Without knowledge and vision of reality, the practice is difficult. After having this clear perception, the practice is the only possible thing to do. Everything else is only a side-issue and a distraction. From the knowledge-and-vision arises disenchantment with what the world has to offer. All the glitter that seems to be gold turns out to be fool’s gold, which cannot satisfy. It gives us pleasure for one moment and displeasure the next and has to be searched for again and again. The world of the senses has fooled us so often that we’re still enmeshed in it and still experiencing dukkha, unless the true vision arises.
There’s a poster available in Australia which reads: “Life, be in it.” Wouldn’t it be better if it said, “Life, be out of it?” Life and existence is bound up with the constant renewal of our sense contacts, seeing, hearing, tasting, touching, smelling and thinking.

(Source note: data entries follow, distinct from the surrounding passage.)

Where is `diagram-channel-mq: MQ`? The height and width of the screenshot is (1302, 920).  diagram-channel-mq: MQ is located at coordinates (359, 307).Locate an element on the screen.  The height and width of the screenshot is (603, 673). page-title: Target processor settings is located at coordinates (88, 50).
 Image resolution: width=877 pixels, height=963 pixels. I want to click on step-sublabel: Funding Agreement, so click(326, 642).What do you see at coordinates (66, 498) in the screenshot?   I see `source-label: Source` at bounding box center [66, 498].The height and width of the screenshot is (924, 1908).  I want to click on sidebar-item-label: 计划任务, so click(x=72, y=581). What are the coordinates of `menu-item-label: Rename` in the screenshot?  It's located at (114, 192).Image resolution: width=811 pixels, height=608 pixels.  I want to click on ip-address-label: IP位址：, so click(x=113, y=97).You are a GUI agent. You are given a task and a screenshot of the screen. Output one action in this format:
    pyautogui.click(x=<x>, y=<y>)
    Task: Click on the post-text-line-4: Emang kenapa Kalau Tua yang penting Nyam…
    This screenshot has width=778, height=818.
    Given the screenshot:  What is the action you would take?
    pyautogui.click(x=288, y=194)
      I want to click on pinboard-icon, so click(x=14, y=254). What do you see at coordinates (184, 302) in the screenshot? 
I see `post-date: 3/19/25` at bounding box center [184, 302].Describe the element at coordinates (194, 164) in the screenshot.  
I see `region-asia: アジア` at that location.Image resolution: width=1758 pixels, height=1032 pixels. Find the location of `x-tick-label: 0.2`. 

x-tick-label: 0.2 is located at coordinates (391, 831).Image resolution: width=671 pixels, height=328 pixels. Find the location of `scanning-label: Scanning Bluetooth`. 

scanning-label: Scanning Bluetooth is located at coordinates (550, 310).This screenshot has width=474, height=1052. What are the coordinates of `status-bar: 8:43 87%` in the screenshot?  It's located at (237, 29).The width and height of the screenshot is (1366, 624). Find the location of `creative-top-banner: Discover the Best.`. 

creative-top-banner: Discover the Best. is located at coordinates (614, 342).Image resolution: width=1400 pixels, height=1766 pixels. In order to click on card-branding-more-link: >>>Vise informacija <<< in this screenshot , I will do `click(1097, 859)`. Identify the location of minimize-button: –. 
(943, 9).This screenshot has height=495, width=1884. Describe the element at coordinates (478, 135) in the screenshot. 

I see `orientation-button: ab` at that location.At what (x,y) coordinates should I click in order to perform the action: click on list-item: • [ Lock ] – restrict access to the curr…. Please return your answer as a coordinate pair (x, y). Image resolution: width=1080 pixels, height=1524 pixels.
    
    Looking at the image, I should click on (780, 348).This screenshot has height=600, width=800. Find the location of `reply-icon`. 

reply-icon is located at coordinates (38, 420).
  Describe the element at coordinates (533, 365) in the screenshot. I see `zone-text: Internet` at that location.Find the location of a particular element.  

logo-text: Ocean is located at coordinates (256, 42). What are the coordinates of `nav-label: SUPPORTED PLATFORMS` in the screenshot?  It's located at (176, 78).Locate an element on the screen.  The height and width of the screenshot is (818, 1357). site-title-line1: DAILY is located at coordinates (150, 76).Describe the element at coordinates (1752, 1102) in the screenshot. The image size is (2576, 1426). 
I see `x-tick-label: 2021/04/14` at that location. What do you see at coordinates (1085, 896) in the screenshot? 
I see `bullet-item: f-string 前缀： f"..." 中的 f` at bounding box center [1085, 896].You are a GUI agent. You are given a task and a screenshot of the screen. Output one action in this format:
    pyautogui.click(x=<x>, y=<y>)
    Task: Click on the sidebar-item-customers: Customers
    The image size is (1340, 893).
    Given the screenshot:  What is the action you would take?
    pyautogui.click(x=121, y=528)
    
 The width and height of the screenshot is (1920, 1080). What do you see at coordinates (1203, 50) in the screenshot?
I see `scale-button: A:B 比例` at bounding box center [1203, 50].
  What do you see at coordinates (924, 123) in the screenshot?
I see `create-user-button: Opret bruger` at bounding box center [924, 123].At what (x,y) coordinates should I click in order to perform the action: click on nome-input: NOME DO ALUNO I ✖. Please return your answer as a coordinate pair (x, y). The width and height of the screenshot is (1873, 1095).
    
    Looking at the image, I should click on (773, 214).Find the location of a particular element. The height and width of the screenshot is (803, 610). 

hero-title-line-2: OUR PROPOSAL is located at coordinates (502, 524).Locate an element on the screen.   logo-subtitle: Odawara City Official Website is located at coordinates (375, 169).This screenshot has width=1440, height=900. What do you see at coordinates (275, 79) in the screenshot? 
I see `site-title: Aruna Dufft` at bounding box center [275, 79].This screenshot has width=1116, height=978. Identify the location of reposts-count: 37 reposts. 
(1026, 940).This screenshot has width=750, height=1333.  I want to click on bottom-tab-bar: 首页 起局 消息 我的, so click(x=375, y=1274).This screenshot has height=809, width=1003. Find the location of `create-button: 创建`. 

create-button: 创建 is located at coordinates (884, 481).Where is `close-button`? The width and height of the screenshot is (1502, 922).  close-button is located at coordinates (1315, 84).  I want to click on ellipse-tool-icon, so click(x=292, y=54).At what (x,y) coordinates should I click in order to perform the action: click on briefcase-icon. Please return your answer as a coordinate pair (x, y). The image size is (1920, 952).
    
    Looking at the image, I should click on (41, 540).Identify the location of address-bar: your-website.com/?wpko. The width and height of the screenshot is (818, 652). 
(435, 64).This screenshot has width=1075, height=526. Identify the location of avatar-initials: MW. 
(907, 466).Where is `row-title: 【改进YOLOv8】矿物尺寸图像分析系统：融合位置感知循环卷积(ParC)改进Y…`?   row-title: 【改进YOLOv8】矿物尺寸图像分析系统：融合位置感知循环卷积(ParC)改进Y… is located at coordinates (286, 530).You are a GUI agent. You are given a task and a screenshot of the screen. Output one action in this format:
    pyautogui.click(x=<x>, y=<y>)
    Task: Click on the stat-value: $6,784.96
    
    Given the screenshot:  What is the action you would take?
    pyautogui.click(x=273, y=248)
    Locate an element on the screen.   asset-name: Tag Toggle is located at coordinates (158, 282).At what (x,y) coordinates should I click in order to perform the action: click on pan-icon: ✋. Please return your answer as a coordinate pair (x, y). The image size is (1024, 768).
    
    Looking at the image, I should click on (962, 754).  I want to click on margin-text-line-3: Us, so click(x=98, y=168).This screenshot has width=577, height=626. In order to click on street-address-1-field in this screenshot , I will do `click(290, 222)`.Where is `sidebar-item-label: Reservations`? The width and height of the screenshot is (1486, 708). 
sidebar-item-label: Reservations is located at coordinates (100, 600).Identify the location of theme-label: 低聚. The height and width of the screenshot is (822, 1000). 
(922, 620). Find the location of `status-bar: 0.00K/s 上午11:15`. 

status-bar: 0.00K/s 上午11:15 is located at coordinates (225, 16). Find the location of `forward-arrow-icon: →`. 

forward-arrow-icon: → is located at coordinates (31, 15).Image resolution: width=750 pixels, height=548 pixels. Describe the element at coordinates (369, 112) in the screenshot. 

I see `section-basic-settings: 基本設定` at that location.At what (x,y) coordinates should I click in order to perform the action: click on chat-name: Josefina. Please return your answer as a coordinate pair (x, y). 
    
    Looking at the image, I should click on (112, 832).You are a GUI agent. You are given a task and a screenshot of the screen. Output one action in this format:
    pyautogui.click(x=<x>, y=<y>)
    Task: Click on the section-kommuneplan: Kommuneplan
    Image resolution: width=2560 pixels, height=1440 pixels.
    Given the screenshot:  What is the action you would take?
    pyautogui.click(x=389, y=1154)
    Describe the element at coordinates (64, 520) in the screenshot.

Only when we have clear perception, will disenchantment set in and then the most wonderful sense contact will no longer entice us to react. It just exists, but doesn’t touch our heart. Mara, the tempter, has lost his grip and has been shown the door. He’s waiting at the doorstep to slip in again, at the first possible opportunity, but he isn’t so comfortably ensconced inside any more.
This brings a great deal of security and satisfaction to the heart. One won’t be swayed to leave this path of practice. When Mara is still calling, there’s no peace in the heart. One can’t be at ease and satisfied, because there’s always something new to tempt us. With knowledge-and-vision-of-things-as-they-really-are and subsequent disenchantment, we realize that the Buddha’s path leads us to tranquillity, peace and the end of dukkha.
Dukkha is really our staunchest friend, our most faithful supporter. We’ll never find another friend or helpmate like it, if it is seen in the right way, without resistance or rejection. When we use dukkha as our incentive for practice, gratitude and appreciation for it will arise. This takes the sting out of our pain and transforms it into our most valuable experience.